[Saved data entries]
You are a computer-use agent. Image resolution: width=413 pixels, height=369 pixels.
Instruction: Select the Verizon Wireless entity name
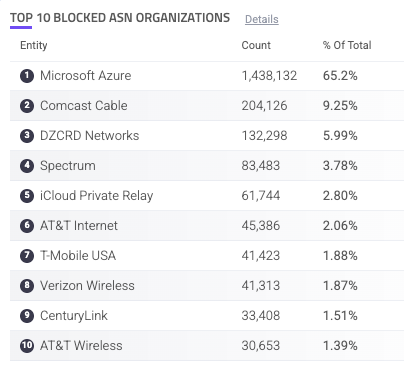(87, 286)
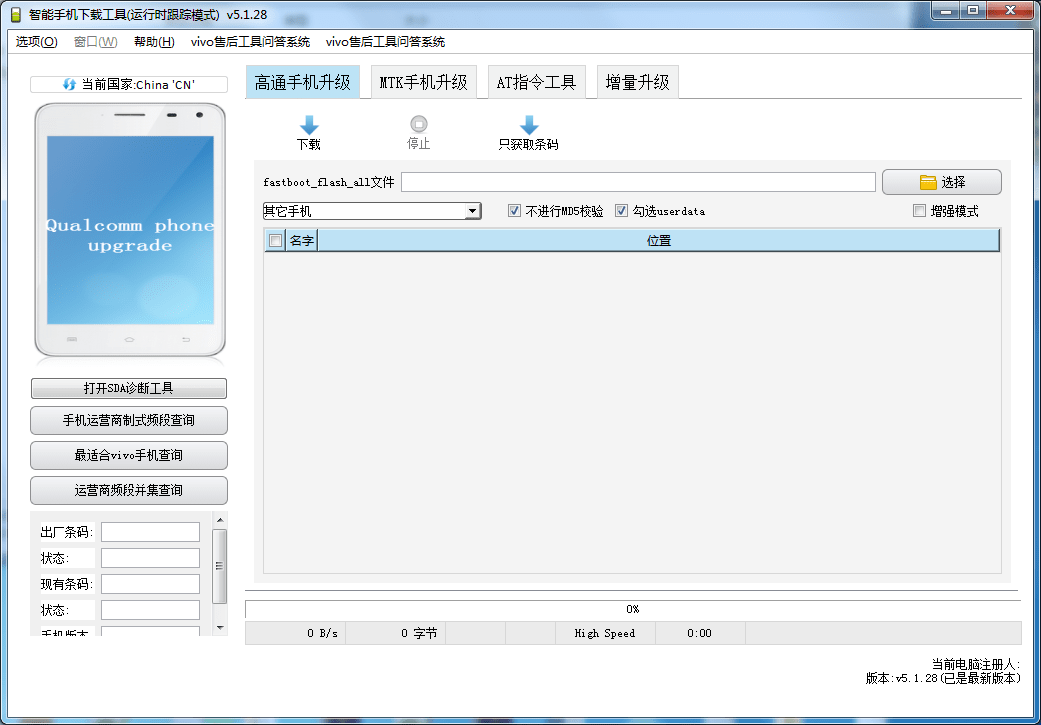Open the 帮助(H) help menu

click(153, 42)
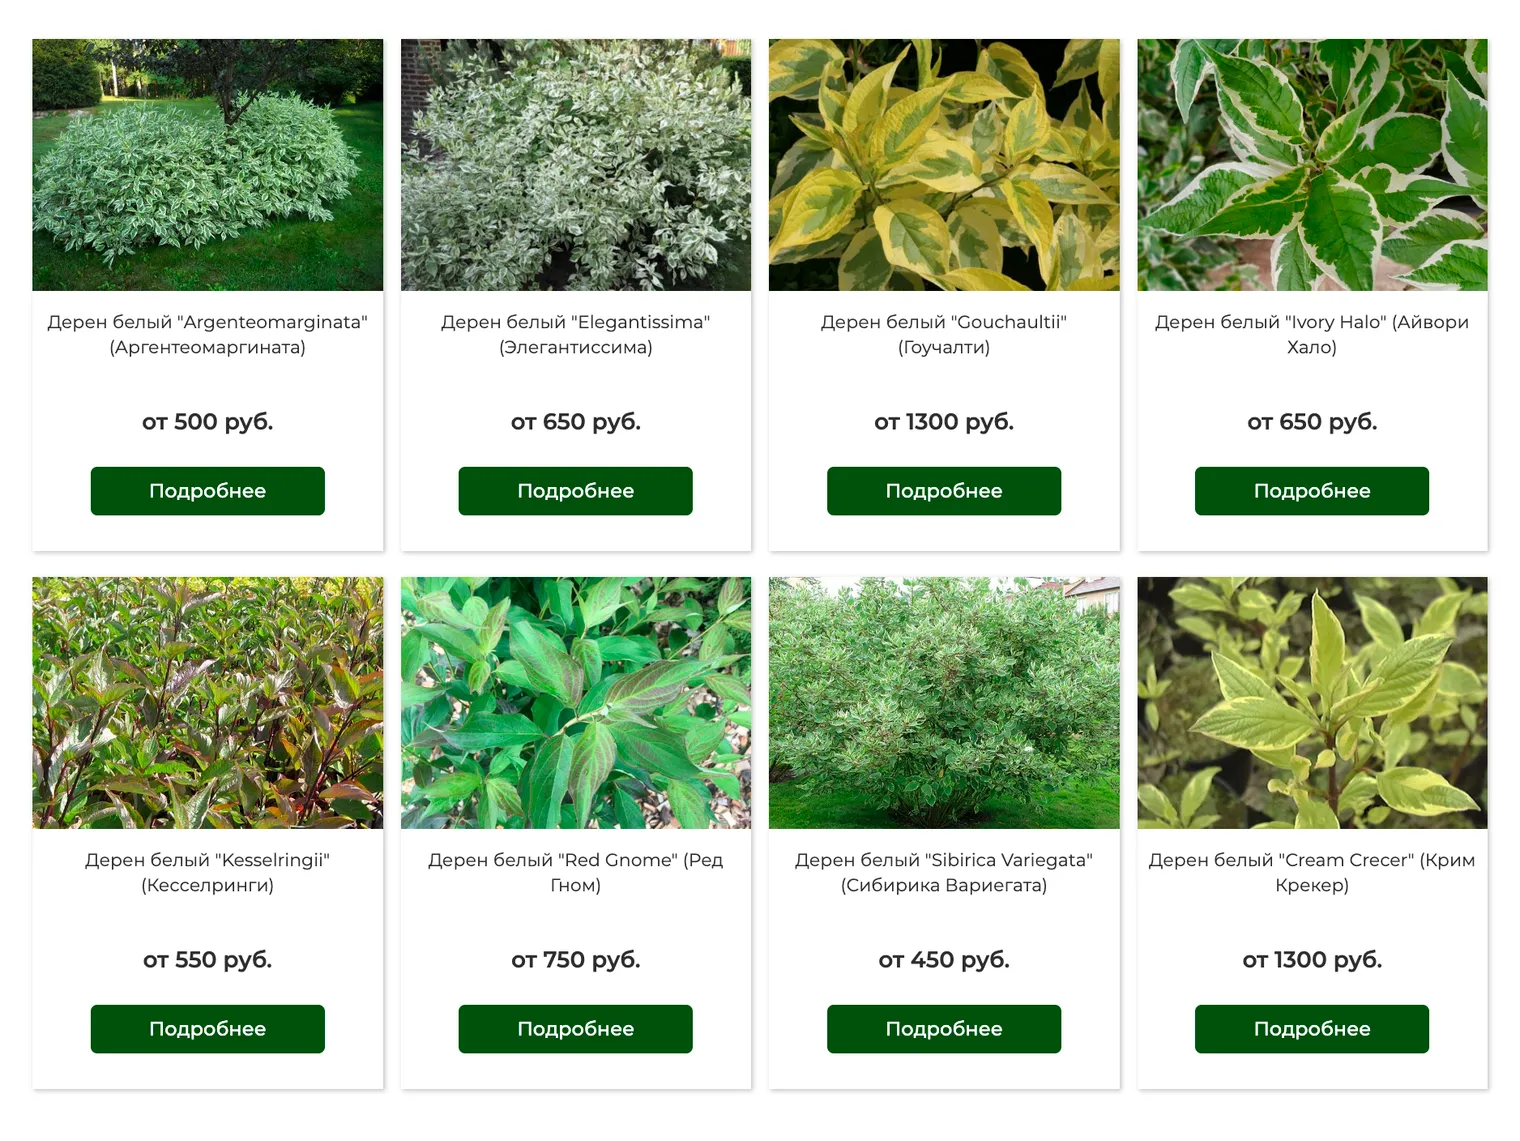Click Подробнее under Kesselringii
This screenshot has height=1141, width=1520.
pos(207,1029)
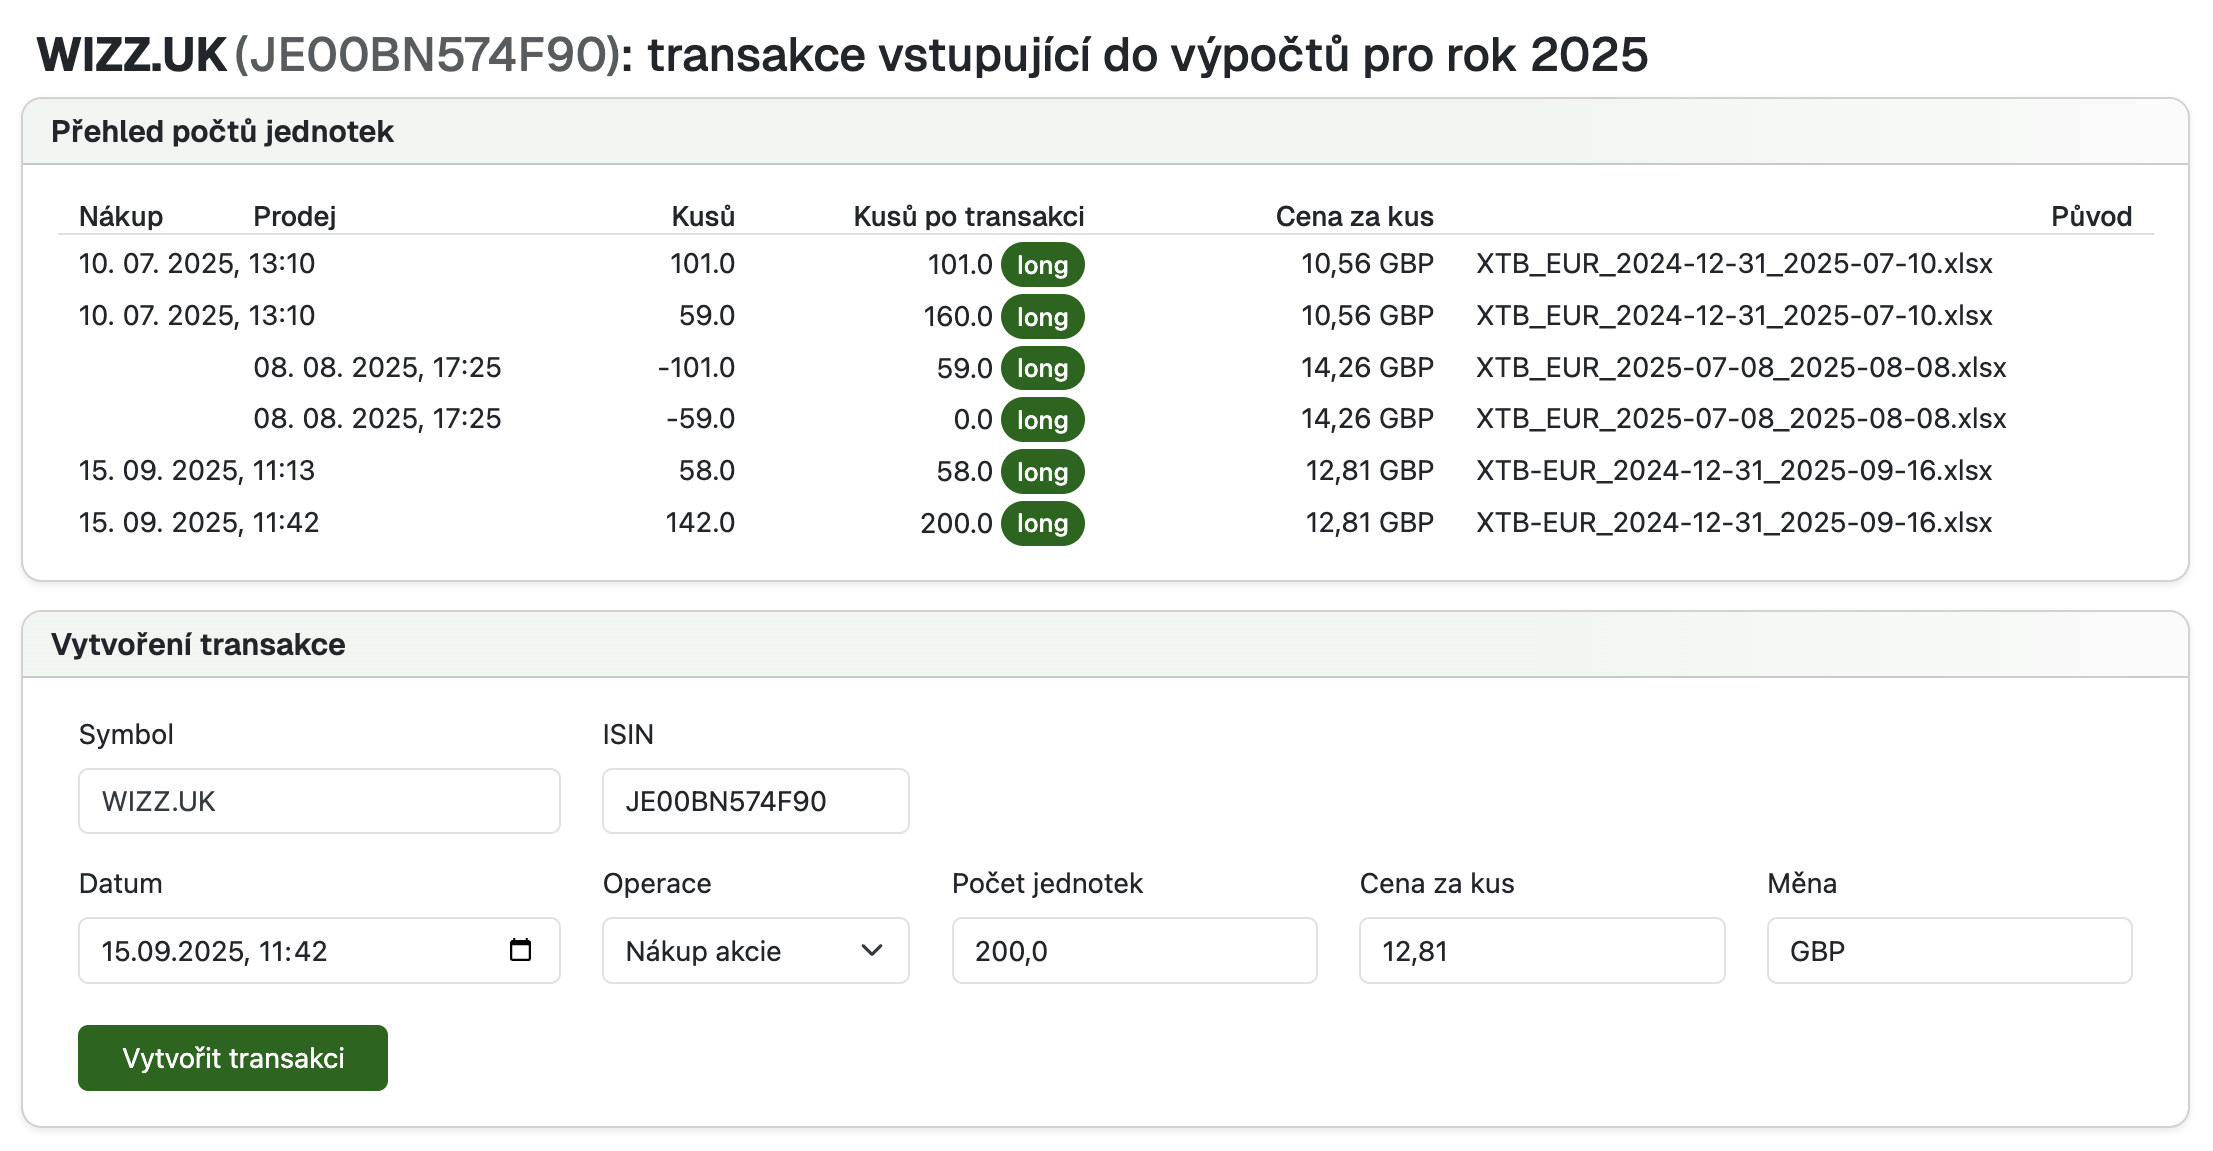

## What you should do:
In the records above, the lines from the one containing "Instruction: Select the" through the last line are to be written out exactly, both ends included and pictures omitted.

## Exercise solution:
Instruction: Select the Verizon Wireless entity name
(87, 286)
Open the 帮助(H) help menu

click(153, 42)
Click Подробнее under Kesselringii
This screenshot has height=1141, width=1520.
pos(207,1029)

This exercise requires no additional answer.